GOAL: Please rewrite the stretch of data from the line containing "The height and" through the line containing "coord(652,38)", with "heading" changed to "title" and everything else left as it is. Leave the pictures out of your answer.

Stored dataset items:

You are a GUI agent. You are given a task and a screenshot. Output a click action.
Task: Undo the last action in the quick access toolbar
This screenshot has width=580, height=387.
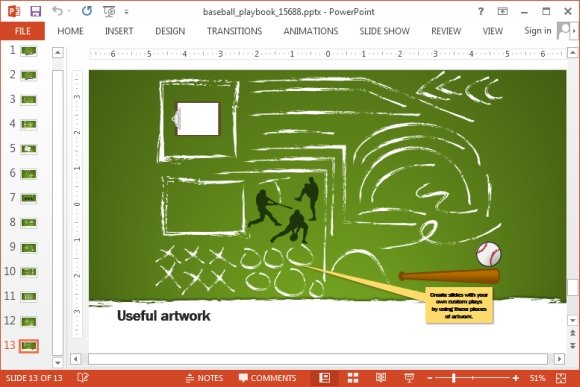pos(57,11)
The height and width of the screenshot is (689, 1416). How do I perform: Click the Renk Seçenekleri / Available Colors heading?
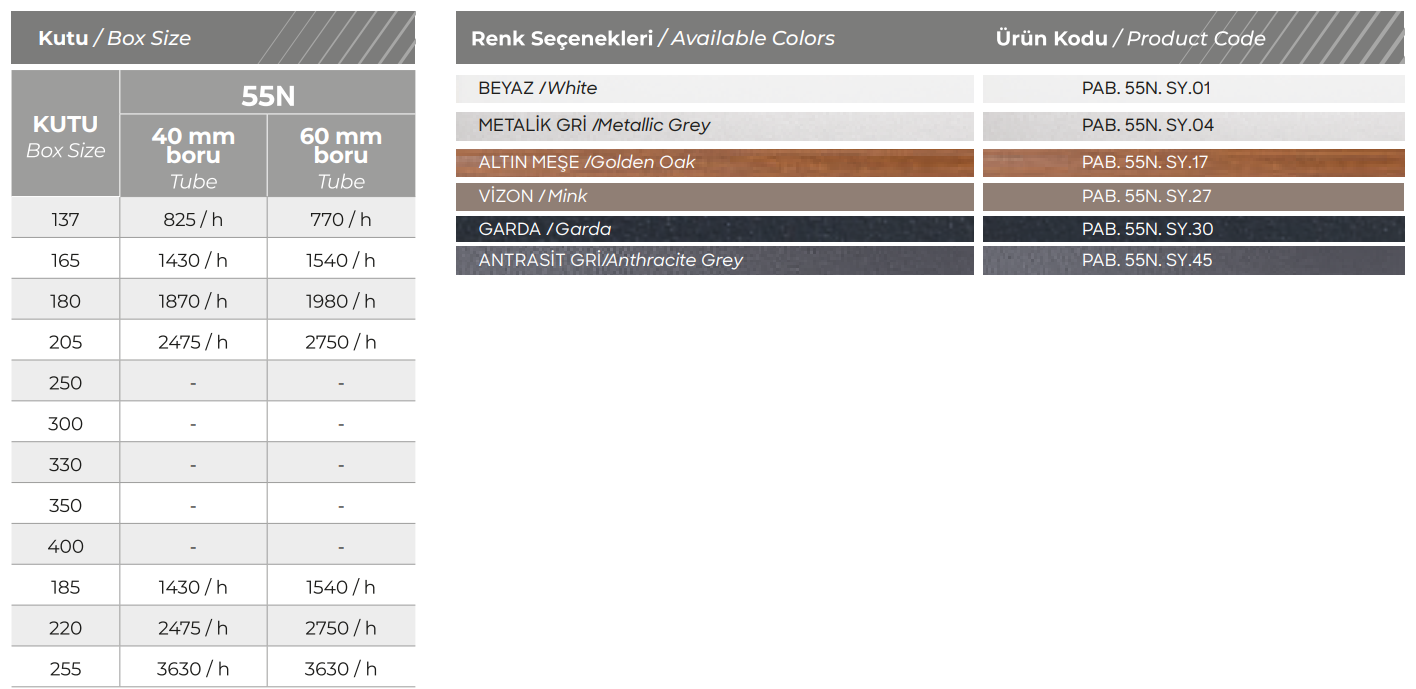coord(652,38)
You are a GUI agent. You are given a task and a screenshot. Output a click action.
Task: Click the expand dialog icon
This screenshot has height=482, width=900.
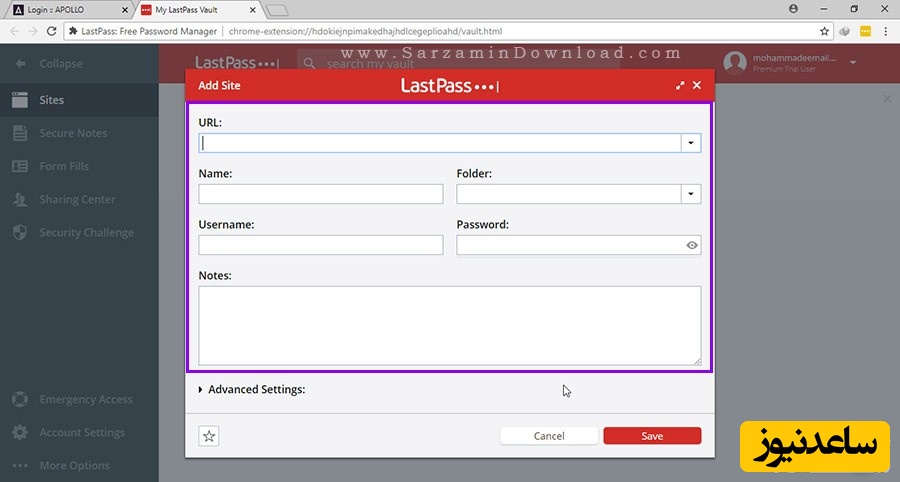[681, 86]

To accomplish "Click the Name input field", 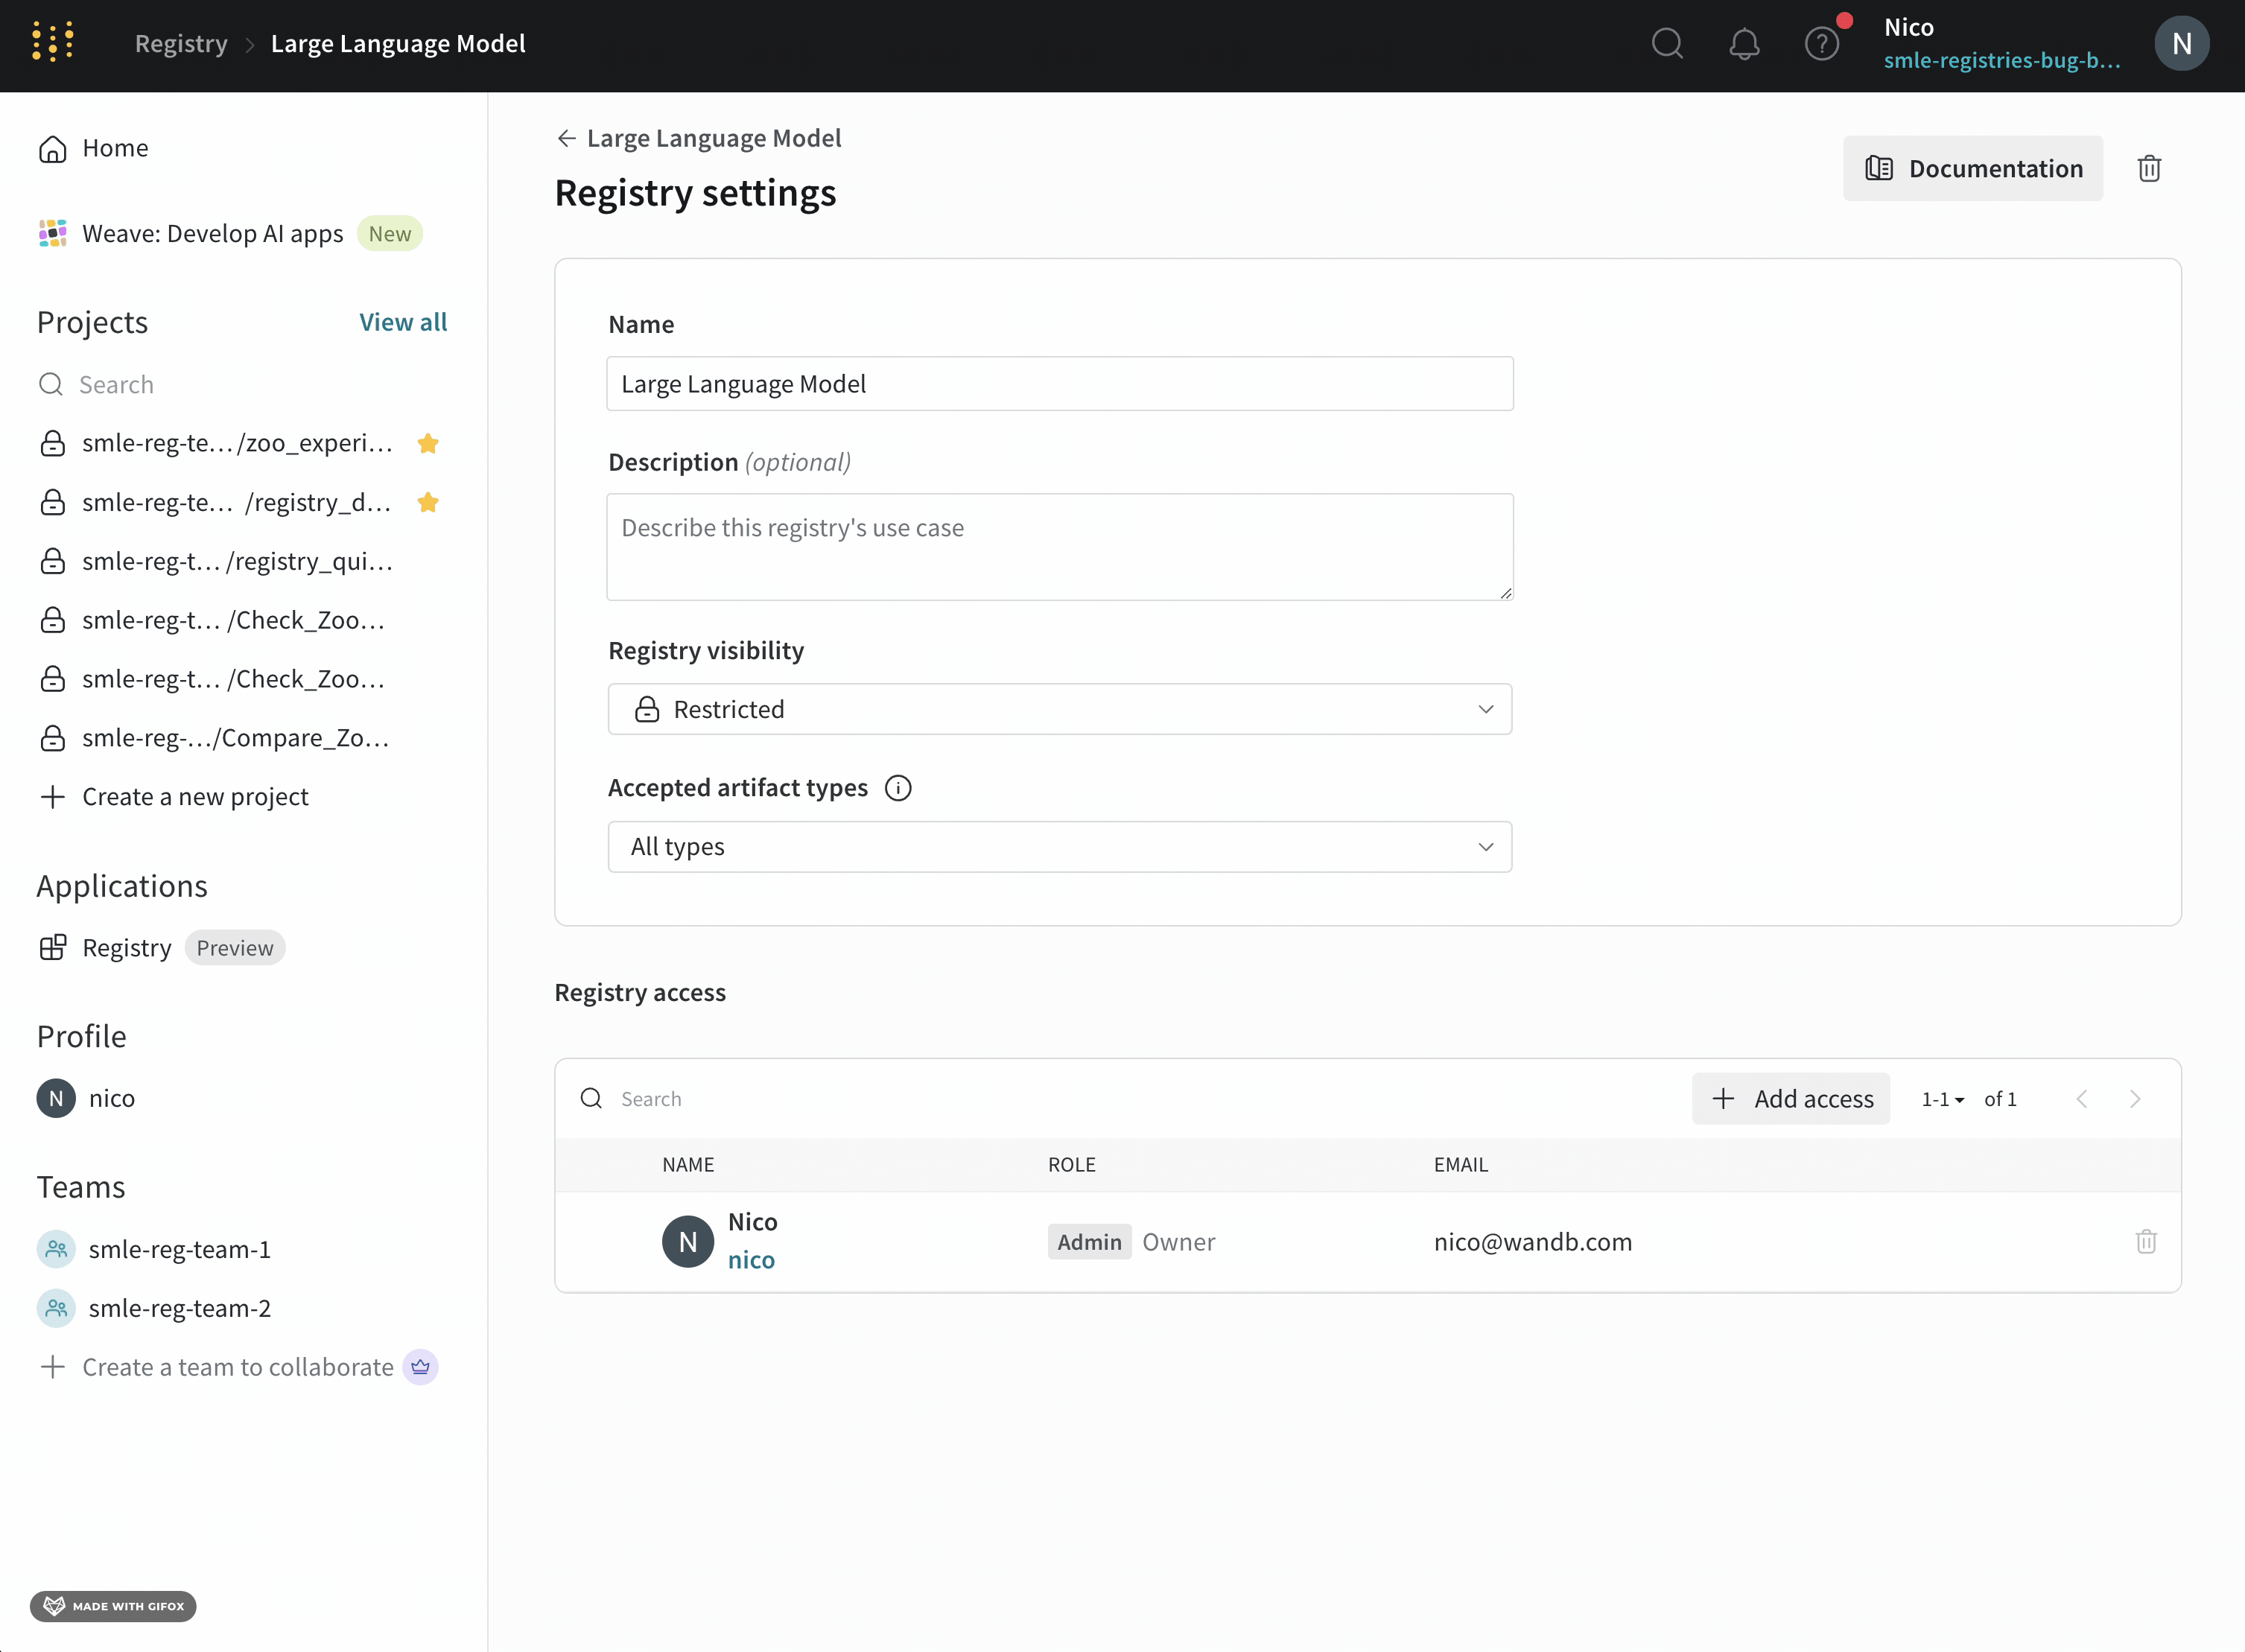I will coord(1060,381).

RESULT OF THIS EXERCISE:
The height and width of the screenshot is (689, 1416). How do I perform: Click the Renk Seçenekleri / Available Colors title?
coord(652,38)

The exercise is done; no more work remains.